Landscape painting is ultimately about deep observation and creating context that reflects my experiences of the natural world. I am interested in arresting the moment's perception and I have tried to build a vocabulary to render it in oils. Painting is to a large degree a celebration of those places that survive in the wild state, at the edge; but it is also elegiac and frustrating, as we are losing so much to poor development and environmental exploitation every day.
Techniques & Materials
The exacting hours at the easel are about keeping inspired moments pure. Technique is about building a usable vocabulary that helps me to explain my perceptions. Being knowledgeable in the correct applications of materials and using them in a craftsman-like manner extends my ability in keeping the inspired vision alive. It also helps connect me to the lineage of artists who got out of the studio and saw the significant power of Nature and tried to render their what they saw with really very humble and native stuff; linen, linseed oil, earth and natural pigments, wood, and hair. Pushing and pulling all this together is no mean feat and a constant challenge.

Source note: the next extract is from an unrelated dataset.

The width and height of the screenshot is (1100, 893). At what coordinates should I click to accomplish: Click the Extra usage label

I have built a visual language around the painters of the American and European work that reflects similar concerns. In the 19th and early 20th centuries, artists raised questions about the relationship of man and Nature and those questions remain valid, if not urgent, with increasing pressures from development and destruction of species and habitat.

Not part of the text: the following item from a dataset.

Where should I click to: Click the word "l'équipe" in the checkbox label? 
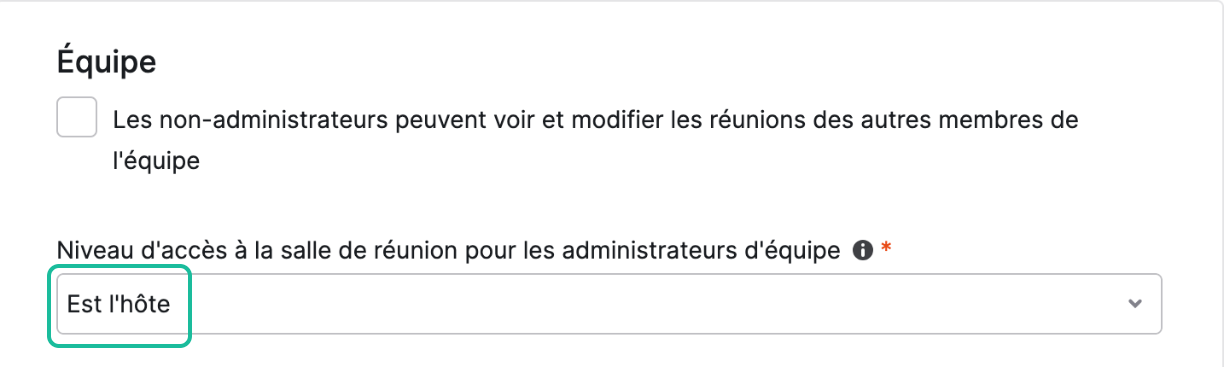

These influences include the Barbizon, Hudson River School, Dusseldorf School of German Naturalism, and especially Ivan Shiskin, the premier Russian landscape artist. While I attended art school at the Ringling College of Art and Design in Sarasota, Florida, I had to go my own way to paint the way I sensed would serve my personal vision. Since the dominant mode of instruction was expressionist and non-objective in the mid 1980’s, I increasingly found I had to search outside of what had become rote academic cannon to find what I needed. It was not so much that secrets of painting had been 'lost' but respect for materials had been discarded in favor of dramatic emphasis
Ultimately, I see myself as an American artist with roots that go deep in many directions. My family heritage is grounded in the southeast; one of my great-grandfathers was a cabinet maker who moved in 1842 from Germany to settle near Macon, Georgia. My grandfather took up photography very early and had his own commercial photography studio in old Cedar Key, Florida, later in Bradenton, Florida. Visual culture was always part of my family life.
Bachelor of Fine Arts graduate degree from Ringling College of Art & Design in Sarasota, Florida, 1984.
I have had a freelance/private studio since 1984. My work is in private and corporate collections in London, New York, San Francisco, Florida, North and South Carolina. As well as a few places we probably don’t know about, yet.